Es ging mir bei meinem obigen Hinweis nicht um die Einführung von Wählscheibentechnik und Drehhebewählern (Verzicht auf den 'Operator') im Ortsverkehr, sondern um die Tatsache eines flächendeckenden Telefonnetzes beim Selbstwahlfernverkehr. Da ist nichts jenseits Hildesheim 1908, sehr wohl aber in den 1930ern mit anderen Netzen neben Basa, die jedoch nicht derartige Flächenausdehnug erreichten wie dasjenige der Reichsbahn.
1923 ging es bei der Reichspost operatorfrei von Weilheim nach Raisting (etc.), also in die unmittelbare Umgebung. Ende der Gefühle: Handvermittlung.

Der letzte Operator quittierte in Deutschland (West) seinen Dienst Anfang der 1960er Jahre irgendwo bei Hamburg.
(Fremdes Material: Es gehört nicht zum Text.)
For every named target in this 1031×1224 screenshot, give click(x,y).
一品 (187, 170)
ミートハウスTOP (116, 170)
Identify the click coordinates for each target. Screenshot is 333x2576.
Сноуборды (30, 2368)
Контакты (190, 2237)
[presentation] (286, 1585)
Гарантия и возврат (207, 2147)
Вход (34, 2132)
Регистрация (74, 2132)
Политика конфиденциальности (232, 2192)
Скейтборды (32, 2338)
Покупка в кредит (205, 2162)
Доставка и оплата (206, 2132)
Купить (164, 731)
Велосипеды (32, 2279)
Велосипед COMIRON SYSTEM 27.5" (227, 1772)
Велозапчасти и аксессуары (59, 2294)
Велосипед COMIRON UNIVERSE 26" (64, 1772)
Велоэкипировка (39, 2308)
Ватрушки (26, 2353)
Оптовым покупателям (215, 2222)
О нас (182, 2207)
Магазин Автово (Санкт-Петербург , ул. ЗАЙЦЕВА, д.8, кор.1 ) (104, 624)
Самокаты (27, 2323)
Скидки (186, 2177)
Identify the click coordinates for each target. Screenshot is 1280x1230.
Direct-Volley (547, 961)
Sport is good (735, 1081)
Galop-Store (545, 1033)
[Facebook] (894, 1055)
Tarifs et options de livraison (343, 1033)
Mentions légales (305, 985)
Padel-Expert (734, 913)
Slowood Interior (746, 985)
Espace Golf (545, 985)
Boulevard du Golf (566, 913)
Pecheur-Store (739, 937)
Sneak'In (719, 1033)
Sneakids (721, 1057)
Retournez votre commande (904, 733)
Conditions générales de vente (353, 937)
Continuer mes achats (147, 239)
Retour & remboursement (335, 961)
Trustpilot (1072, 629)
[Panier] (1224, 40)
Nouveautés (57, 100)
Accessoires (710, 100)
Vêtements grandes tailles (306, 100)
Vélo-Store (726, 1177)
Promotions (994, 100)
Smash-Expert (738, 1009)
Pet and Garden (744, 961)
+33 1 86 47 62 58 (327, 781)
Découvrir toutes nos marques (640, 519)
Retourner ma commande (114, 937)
Zu dieser Zeit war aber das Bahnselbstwählanschlussverfahren Basa seinerseits technisch bereits einigermaßen überholt und verbastelt... ("Geheimnummern und Bypässe"; zum Teil geradezu verwegene Dinge erlebte ich 1972 im Tonmeisterpraktikum bei den Akustikern der Bahn...)

Andererseits: Noch 1985 telefonierte ich von New York (Columbia University) nach Deutschland ausschließlich über den 'operator'. Auch sowas ist fast symbolisch, zumal zu dieser Zeit internationaler Selbstwählfernsprechverkehr schon unter "Klassenfeinden" herrschte, ab 1986 gar in knapp 100 Ortsnetze der DDR, was dann ja auch kurzerhand zur 'Meinungsforschung' jenseits des 'eisernen Vorhanges' genützt wurde und den Erichs nicht so recht gefiel.